Syllabus: AINS6102 AI for Clinical Decision Support#
Catalog Description#
Designs clinical decision support systems with guideline modeling, safety, human factors, validation, and monitoring.
Course Structure#
Each week includes readings, a lecture/slide sequence, an executable lab, and an applied deliverable.
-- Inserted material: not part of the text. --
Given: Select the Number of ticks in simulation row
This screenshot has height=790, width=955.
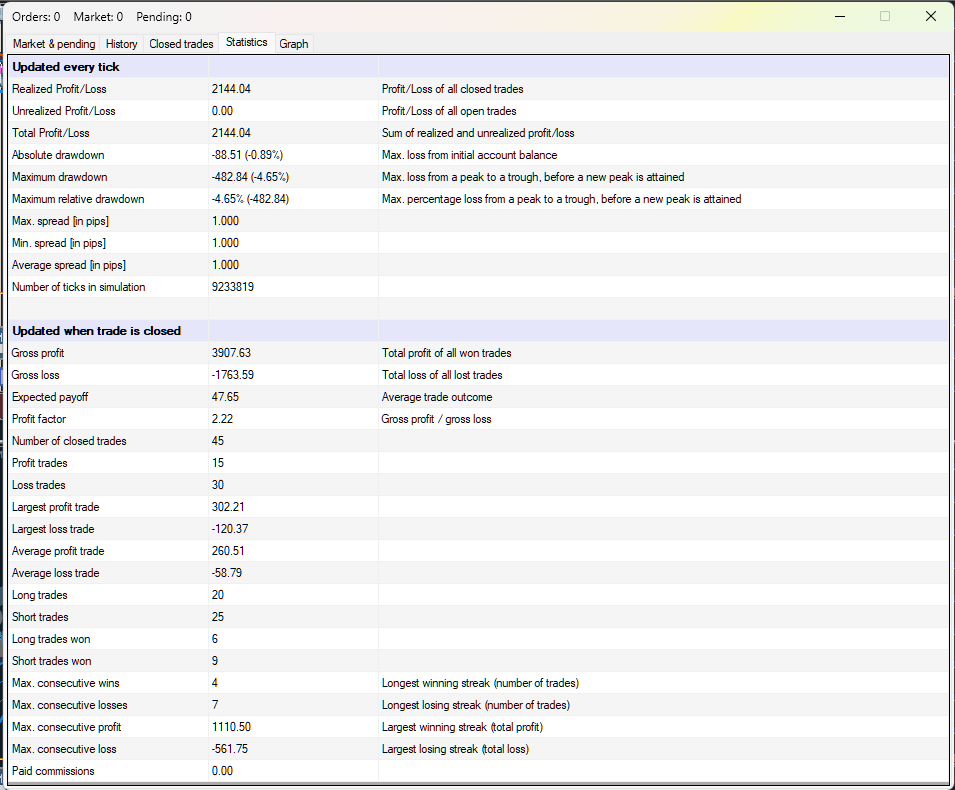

Students maintain a reproducible project record and submit work through the LMS or GitHub workflow selected by the instructor.
Weekly Schedule#
Week |
Topic |
Essential Question |
Deliverable |
|---|---|---|---|
1 |
Clinical decision support foundations |
What role should AI play in clinician decision-making? |
Lab notebook + assignment brief |
2 |
Clinical knowledge and guideline modeling |
How do guidelines become computable support? |
Lab notebook + assignment brief |
3 |
Diagnostic assistance and triage |
How can AI support diagnosis without replacing clinical judgment? |
Lab notebook + assignment brief |
4 |
Treatment planning and personalization |
How do patient-specific factors shape recommendations? |
Lab notebook + assignment brief |
5 |
Human factors and alert fatigue |
How do interface choices affect clinical safety? |
Lab notebook + assignment brief |
6 |
Validation and clinical safety cases |
What evidence is required for trustworthy support? |
Lab notebook + assignment brief |
7 |
Regulation, liability, and monitoring |
Who is accountable when support systems fail? |
Lab notebook + assignment brief |
8 |
Clinical decision support review |
What makes a CDS system ready for institutional review? |
Lab notebook + assignment brief |
Assessment#
Component |
Weight |
|---|---|
Weekly labs and notebooks |
30% |
Applied assignments |
35% |
Participation and technical critique |
15% |
Final synthesis portfolio |
20% |
Graduate Expectations#
Submissions must show technical reasoning, evidence awareness, clear limitations, and responsible use of AI assistance. Code and analysis should be reproducible enough for instructor review.